As recomendações de um director anterior podem seguir. Raramente abrem sozinhas uma porta de Janeiro. Um boletim claro e uma cadeira livre, sim.

O que ainda pagam se começarem em Novembro

Leiam o parágrafo de saída e chegada tardia do PDF de propinas deste ano antes de celebrarem a oferta.

Padrões que vimos em tabelas oficiais — padrões, não a vossa factura:

  • Algumas escolas prorrateiam as propinas pelo primeiro mês no campus.
  • Algumas cobram o trimestre inteiro mesmo que a criança comece na sexta semana.
  • Taxas de candidatura, matrícula, capital ou tecnologia costumam vencer por inteiro para quem chega tarde.
  • Um depósito pode vencer em dias, não em semanas.
  • Se depois partirem em Março, os pré-avisos (trinta dias, um trimestre, três meses) continuam a aplicar-se. Algumas casas ficam com o depósito se falharem uma rematrícula que ainda não tinham cruzado.

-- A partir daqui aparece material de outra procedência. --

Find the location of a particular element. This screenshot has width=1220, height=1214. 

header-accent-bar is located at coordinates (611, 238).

Não inventamos a tabela da vossa escola. Peçam-na. Perguntem se um terceiro pagador (empregador, embaixada) vos deixa devedores na mesma. Como ler uma tabela de propinas é o olhar mais longo ao PDF.

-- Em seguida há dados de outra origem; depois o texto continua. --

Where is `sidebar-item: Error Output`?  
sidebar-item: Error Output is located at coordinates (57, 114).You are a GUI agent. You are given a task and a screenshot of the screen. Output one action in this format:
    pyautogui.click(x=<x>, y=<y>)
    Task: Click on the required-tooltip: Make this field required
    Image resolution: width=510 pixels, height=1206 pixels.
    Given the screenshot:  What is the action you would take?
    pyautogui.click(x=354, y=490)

Se a escola nacional diz Setembro

Acreditem, e façam mais uma pergunta: há uma vaga pública local, sous contrat, de igreja ou concertado que possa segurar a criança até à próxima cadeira da internacional, ou até à rentrée? Um trimestre na escola do bairro não é um fracasso. É uma língua, uns amigos e um Inverno.

Se só forem ficar no país dezoito meses, uma internacional a meio do ano que vos aceite em Outubro pode ser mais amável do que um processo nacional perfeito que começa no Setembro seguinte e acaba quando partem em Junho. Se ficarem, o calendário nacional não é o inimigo. É o país.

Uma lista de uma página para o meio do ano

Ponham isto no papel na semana em que a colocação for real:

  • Data de aterragem, e a primeira segunda-feira em que a criança poderia ir de facto
  • Idade a 31 de Agosto do ano lectivo em curso
  • Línguas da aula e do pátio, como estão agora
  • Categoria, se as Escolas Europeias entram na história
  • Três escolas a que escreverão de facto esta semana — não doze
  • A data da primeira factura que vos custará dinheiro

Escrevam à terça-feira. Visitem se ainda tiverem um corredor para mostrar. Decidam antes do contrato de arrendamento que não podem desfazer.

O meio do ano é ordinário no mundo internacional e invulgar em muitas casas privadas nacionais. As duas respostas são permitidas. O pouco amável é fingir que são o mesmo relógio.

Orientação amiga, não aconselhamento formal. Confirme sempre as datas com a escola.